Stored items:
┏━━
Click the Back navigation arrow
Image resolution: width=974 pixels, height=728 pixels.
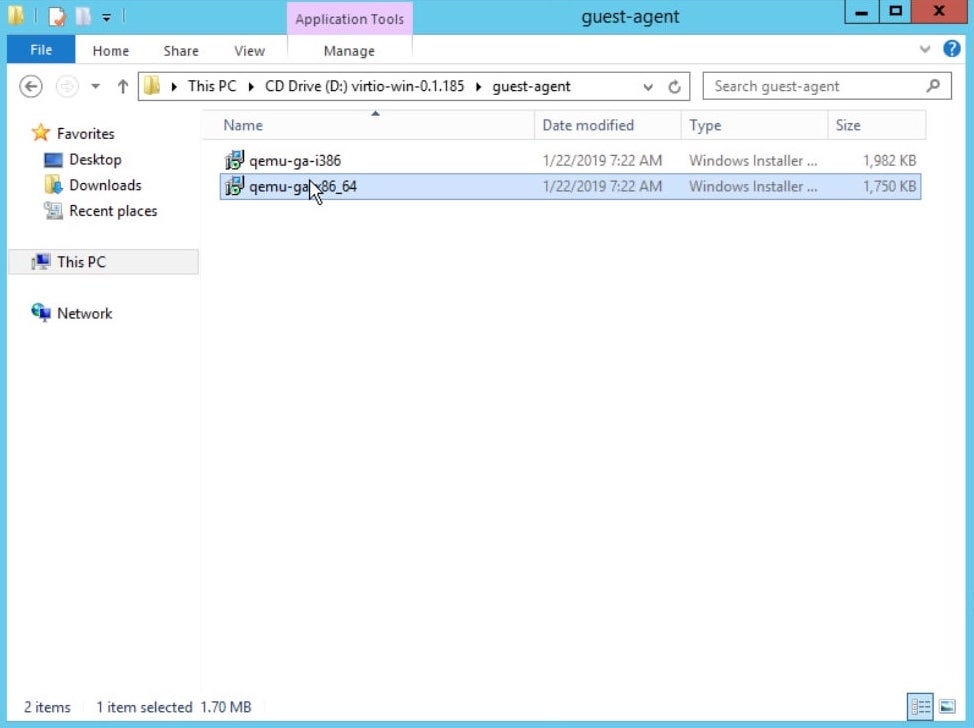(x=31, y=87)
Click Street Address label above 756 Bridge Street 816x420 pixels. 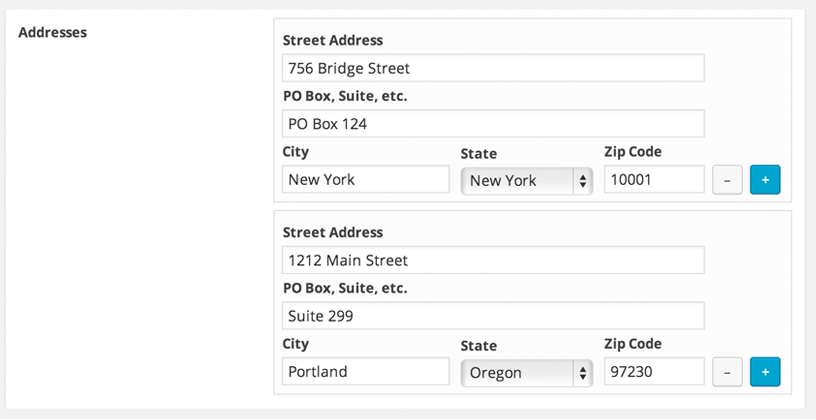[x=333, y=40]
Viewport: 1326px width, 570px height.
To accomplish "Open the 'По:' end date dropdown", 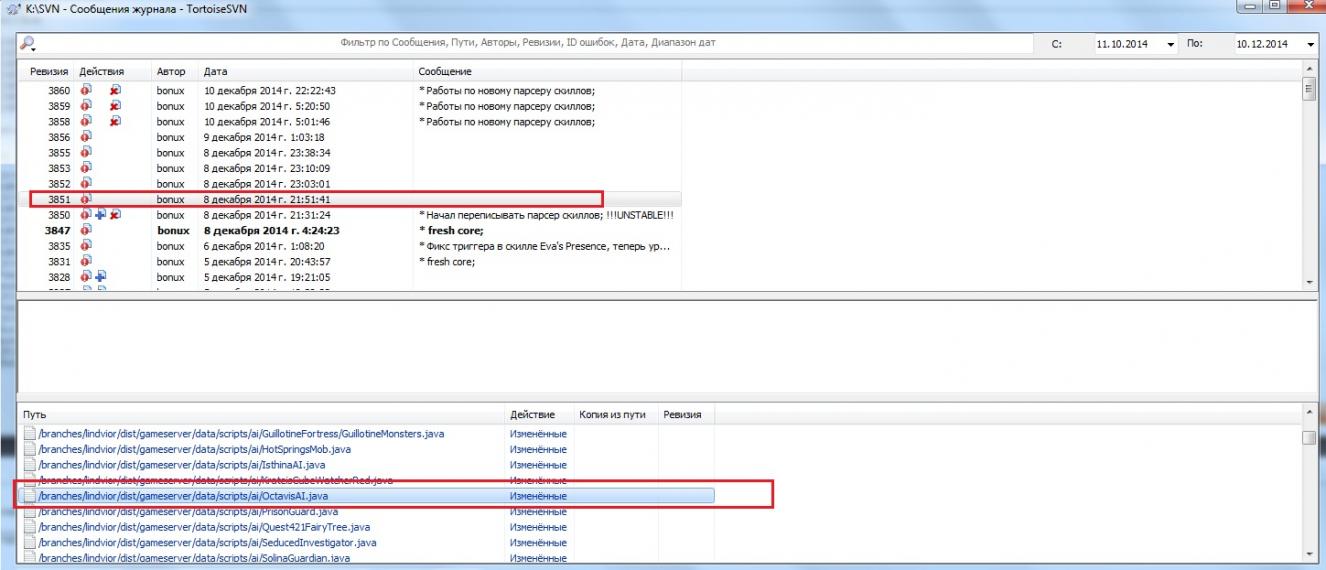I will 1310,45.
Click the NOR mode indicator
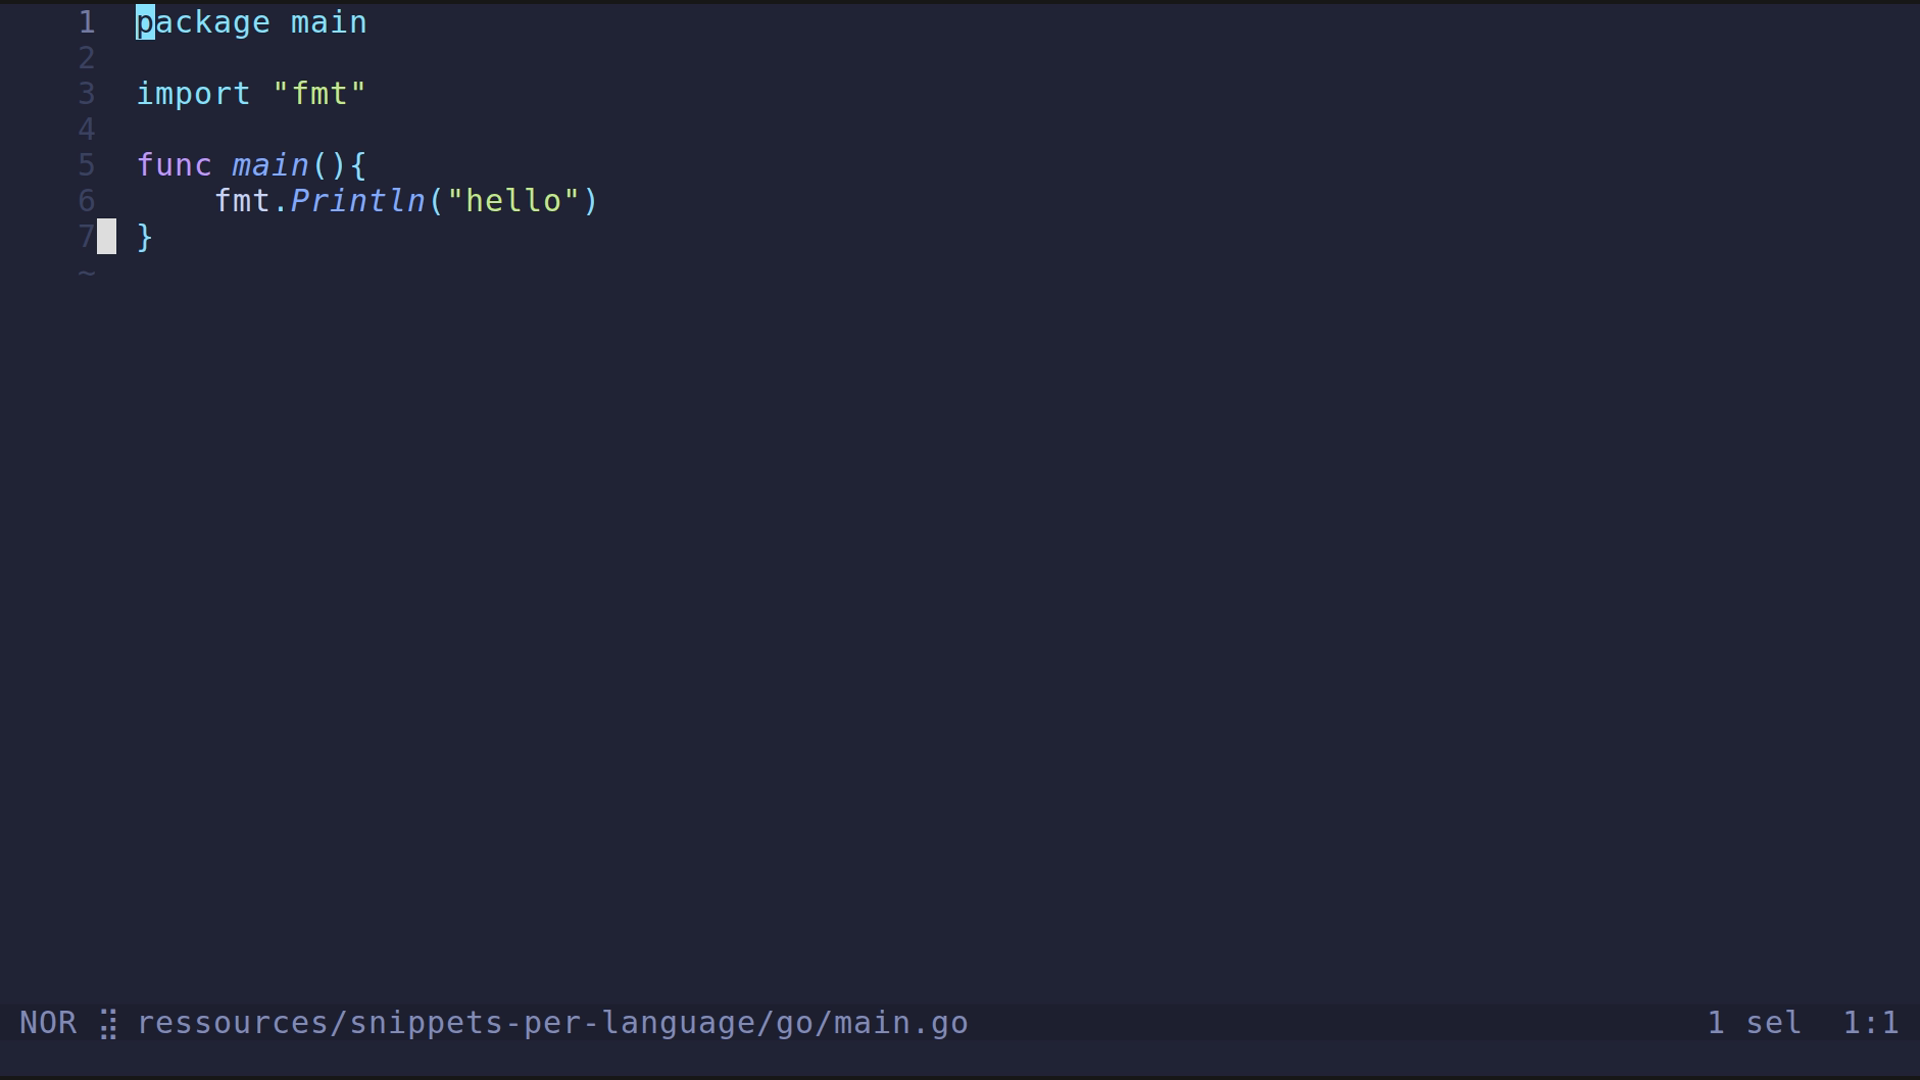This screenshot has height=1080, width=1920. tap(48, 1023)
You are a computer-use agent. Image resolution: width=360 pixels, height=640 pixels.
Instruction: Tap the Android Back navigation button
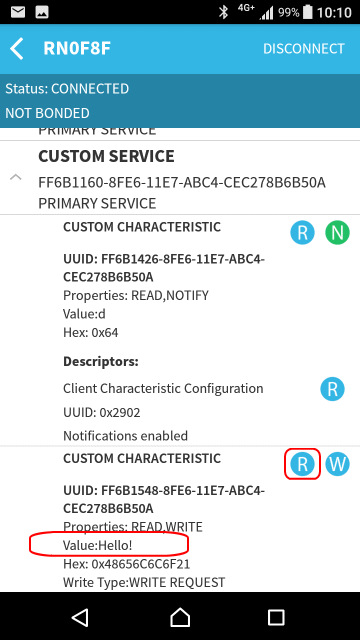coord(80,617)
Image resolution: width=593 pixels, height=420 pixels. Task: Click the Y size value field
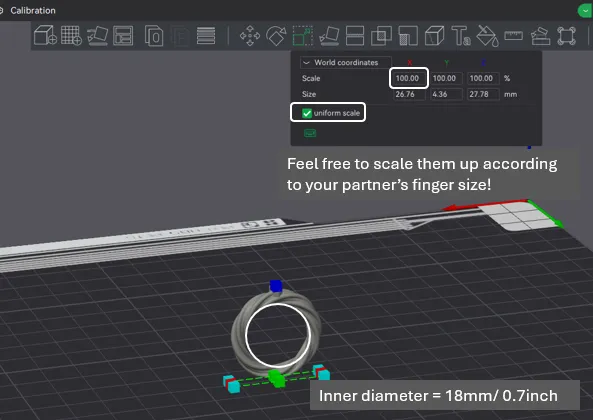click(446, 94)
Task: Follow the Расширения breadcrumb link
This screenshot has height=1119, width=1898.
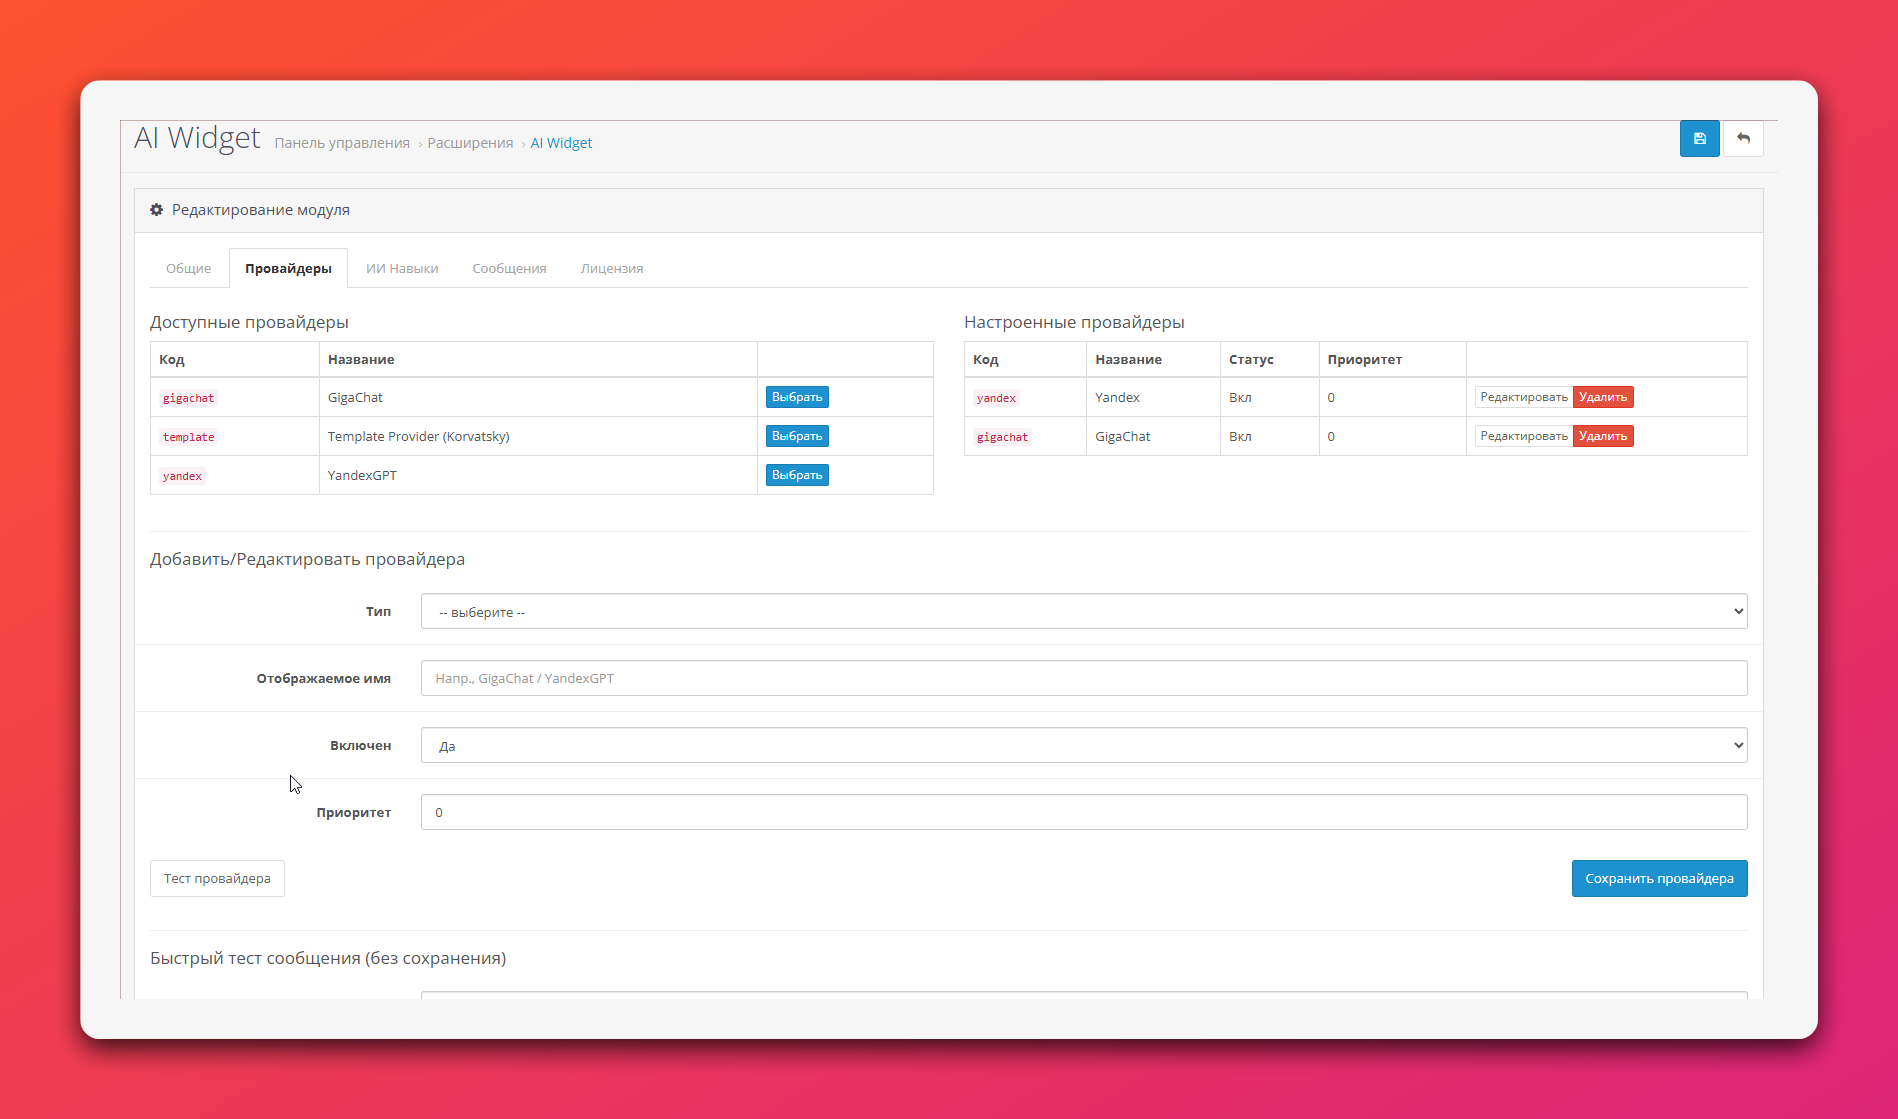Action: coord(470,144)
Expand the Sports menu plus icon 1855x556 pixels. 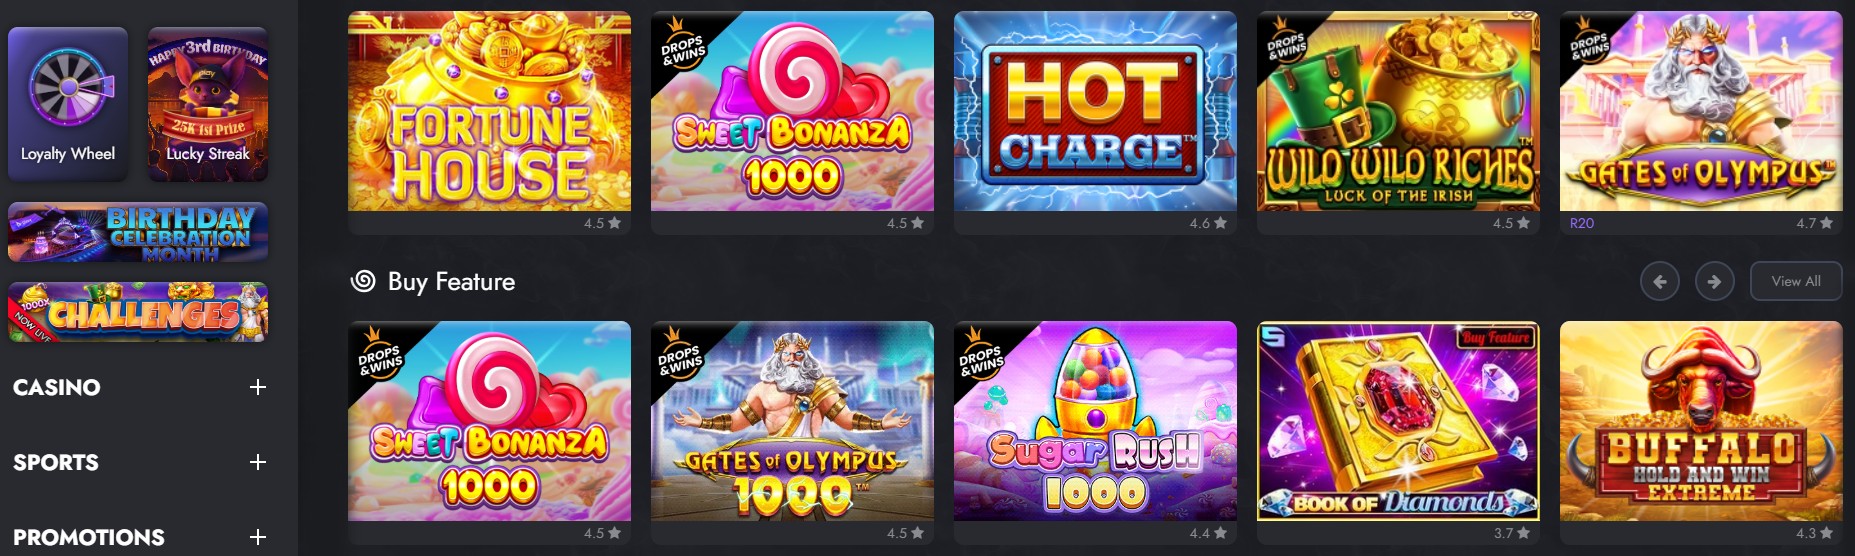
┗━━
[TASK ITEM] Output only the lines from the one that contains "Image resolution: width=593" to the end of the entries above, both end lines included, and drop the pictures.

[RESPONSE TO THE EXERCISE]
Image resolution: width=593 pixels, height=420 pixels. Task: Click the Y size value field
click(446, 94)
Task: Follow the Расширения breadcrumb link
This screenshot has height=1119, width=1898.
Action: coord(470,144)
Expand the Sports menu plus icon 1855x556 pixels. 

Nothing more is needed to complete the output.